A “wheel within a wheel” appearance featuring a central hypoechoic zone of fungal necrosis surrounded by echogenic inflammatory cells. There may also be a thin hypoechoic rim of fibrosis.
2.
A “bull’s-eye” appearance with a central echogenic Nidus with a surrounding hypoechoic region. This appearance is seen in patients with active infection.
3.
Simply a hypoechoic nodule without other distinguishing features. Unfortunately, this is the most common appearance and also the least specific.
4.
An echogenic focus with posterior shadowing. This appearance is typically seen during early resolution.

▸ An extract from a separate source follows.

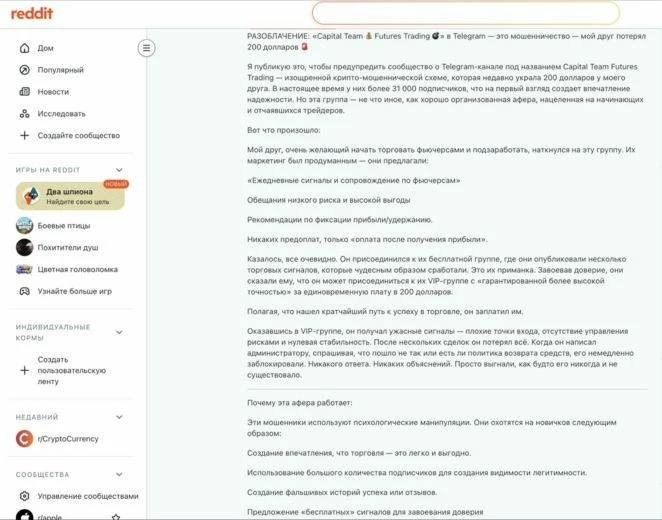Collapse the Недавний section
The height and width of the screenshot is (520, 662).
pyautogui.click(x=119, y=417)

At contrast-enhanced CT, the typical finding is multiple, small, hypoattenuating lesions throughout the liver. The lesions typically enhance centrally (though less than the surrounding liver) and may occasionally enhance peripherally. MRI will demonstrate multiple small lesions throughout the liver which are extremely T2 hyperintense and mildly hypointense on T1-weighted images (Fig. 10.5). Gadolinium-enhanced T1-weighted images will show hypointense lesions when compared to the surrounding liver.
Fig. 10.5
Hepatic abscesses. (a) Transverse and sagittal gray-scale ultrasound images of the liver demonstrate a hypoechoic lesion with a hyperechoic rim (white arrowhead). (b) Gadolinium-enhanced T1-weighted MRI in the same patient shows a necrotic lesion (black arrowhead) in the right lobe of the liver with faint peripheral enhancement. This is a case of treated enterococcal abscess. (c) Contrast-enhanced CT of the abdomen shows a fluid density lesion with an irregular wall, consistent with abscess (curved arrow). Incidentally note is made of a hemangioma, located more anteriorly in the right lobe of liver. (d) Contrast-enhanced CT abdomen through the inferior aspect of the liver demonstrates an irregular abscess (arrow), communicating with pyonephrosis (arrowhead)
Amebic Abscess
Although amebic abscesses may appear very similar to pyogenic abscesses, one helpful clue is the tendency for amebic abscesses to spread beyond the liver. Findings of a right pleural effusion or intraperitoneal rupture suggest the diagnosis of amebic abscess [6].
Amebic abscesses are typically oval abscesses seen near the capsule, generally hypoechoic on ultrasound, with low level internal echoes and no wall echoes. There may be increased through transmission. Contrast-enhanced CT will show a complex fluid collection with rim enhancement and peripheral edema. Internal septa or fluid-debris levels may be identified [3, 6]. MRI, if utilized, will generally show a high-intensity T2 lesion with low intensity on T1. Fifty percent will have surrounding edema, best appreciated on the T2 sequence [3].
Hydatid Cyst
Though rarely seen in the USA, hydatid cysts are endemic to the Mediterranean Basin. The disease is spread through ingesting the eggs of Echinococcus granulosus, a tapeworm. Dogs act as a reservoir for the spread of disease. Hydatid cysts often go undetected, but patients may present secondary to cyst rupture, mass effect of the cyst, or superimposed infection [2].
Histologically, hydatid cysts consist of three layers. The outer pericyst is composed of compressed liver; the middle ectocyst, a thin membrane; and the inner endocyst, a germinal layer [3].